A Medicare benefit period is the window of time that measures how much inpatient hospital and skilled nursing coverage you can use, and what you’ll pay out of pocket. It starts the day you’re admitted as an inpatient to a hospital or skilled nursing facility and ends once you’ve been out of both for 60 consecutive days. Each new benefit period resets most of your coverage limits, but it also triggers a new deductible, which is $1,736 in 2026.
How a Benefit Period Starts and Ends
The clock starts on the day you’re formally admitted as an inpatient. Observation stays and emergency room visits don’t count, because Medicare doesn’t classify those as inpatient admissions. Once you’re discharged, the benefit period stays open. It only closes after you’ve spent 60 full days in a row without being an inpatient in a hospital or receiving skilled care in a nursing facility.
There is no limit to how many benefit periods you can have over your lifetime. If you’re hospitalized in March, discharged, and then readmitted in September (well past the 60-day window), that second admission opens an entirely new benefit period with a fresh deductible.
What Happens If You’re Readmitted Quickly
If you leave the hospital and return before 60 days have passed, you’re still inside the same benefit period.

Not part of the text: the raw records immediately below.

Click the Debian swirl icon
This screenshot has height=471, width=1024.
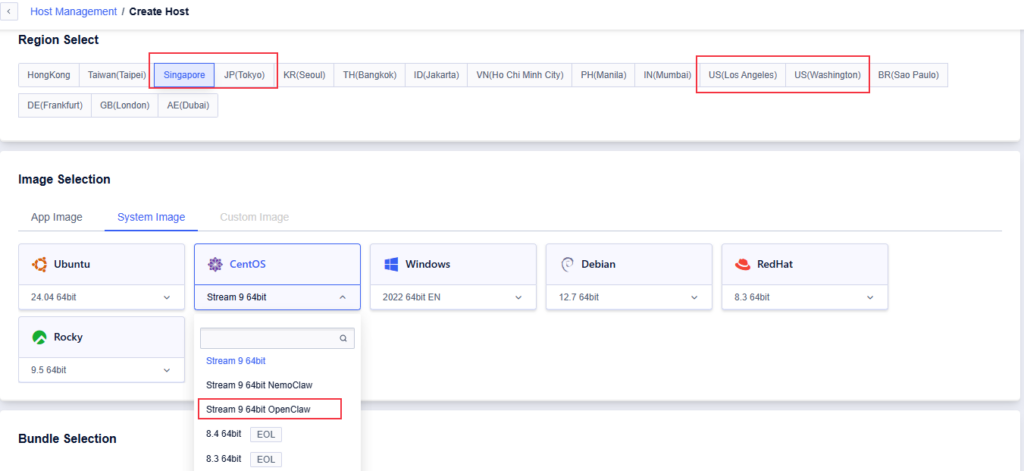[567, 265]
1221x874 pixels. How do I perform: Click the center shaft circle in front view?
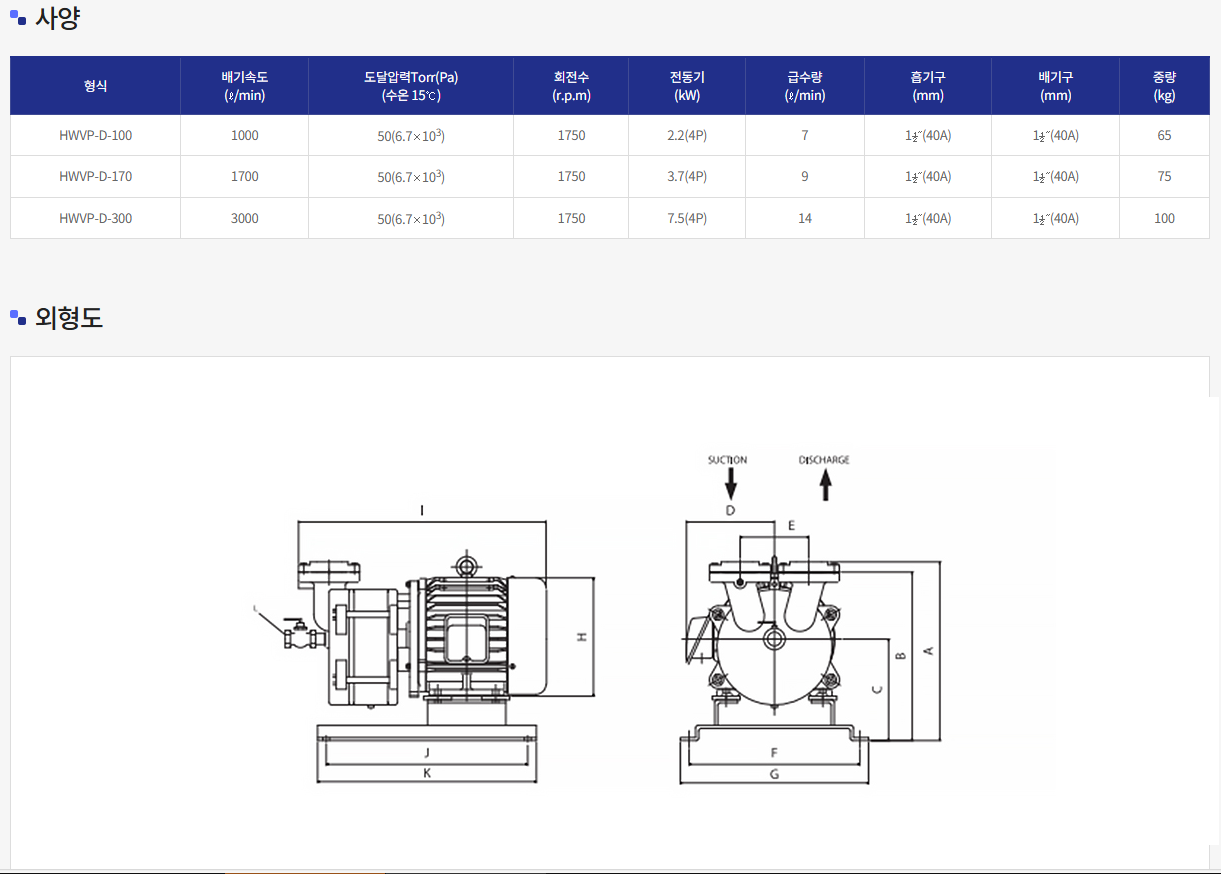coord(772,637)
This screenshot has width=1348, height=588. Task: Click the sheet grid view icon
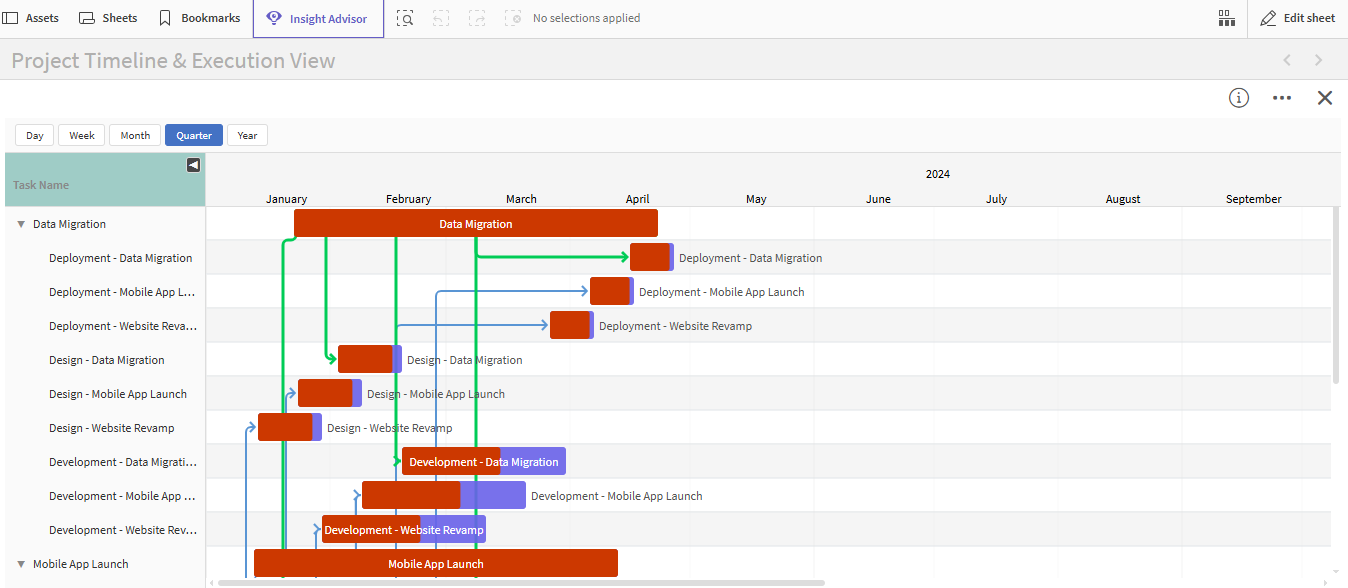[1226, 18]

The upside: you don’t pay a second deductible. The downside: the days you’ve already used keep counting toward your coverage limits. For example, if you stay five days in December and get readmitted for three days in early February, Medicare treats those as eight days within one benefit period. You pay one deductible for the entire stretch.

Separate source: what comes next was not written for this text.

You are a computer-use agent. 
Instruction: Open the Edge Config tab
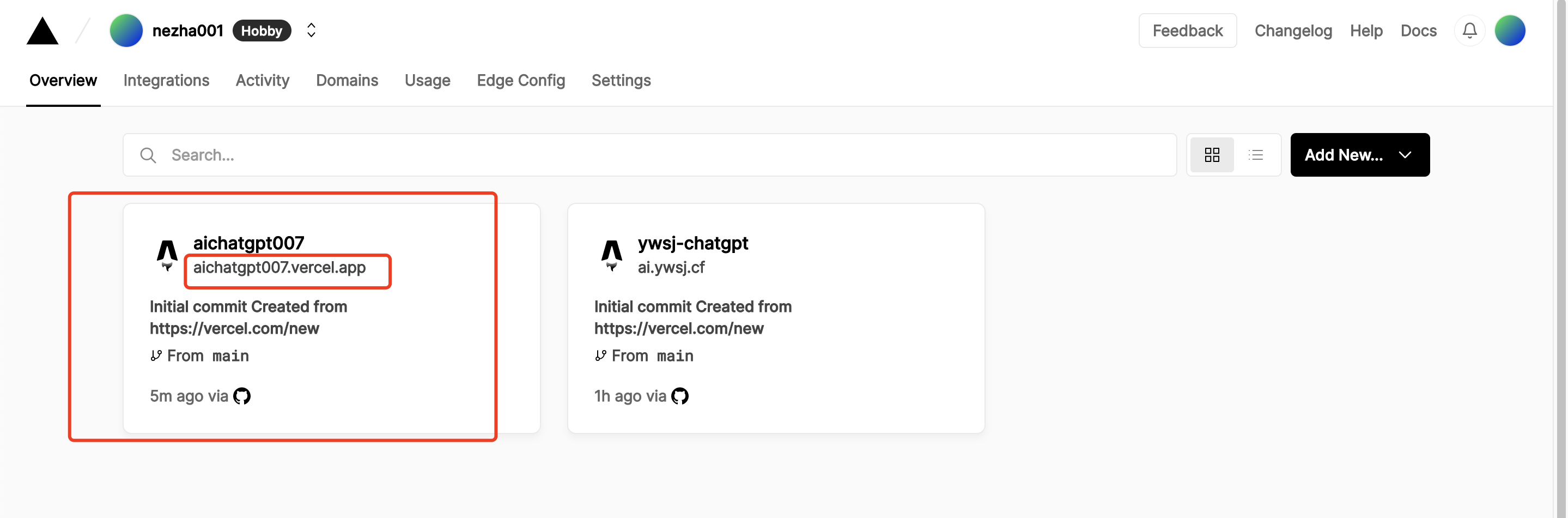pos(520,81)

This matters most for people with recurring health issues who cycle in and out of the hospital. A short gap between stays saves you money on the deductible, but a long hospitalization within a single benefit period can push you into higher cost-sharing tiers.
Hospital Coverage Costs Within a Benefit Period
Medicare Part A covers inpatient hospital stays in tiers. For the first 60 days, you pay only the deductible ($1,736 in 2026) and nothing else per day. After that, daily coinsurance kicks in:
- Days 61 through 90: You pay $419 per day (2025 rate).
- Days 91 through 150: You pay $838 per day, and these pull from your lifetime reserve days.
After day 90, Medicare stops covering you under the standard benefit period allotment. You can tap into lifetime reserve days to extend coverage up to 60 additional days, but you only get 60 of these total across your entire life. They do not replenish when a new benefit period starts. Once they’re gone, they’re gone. If you exhaust both your 90 standard days and all 60 lifetime reserve days in a single stay, you become responsible for the full cost of any remaining hospital days.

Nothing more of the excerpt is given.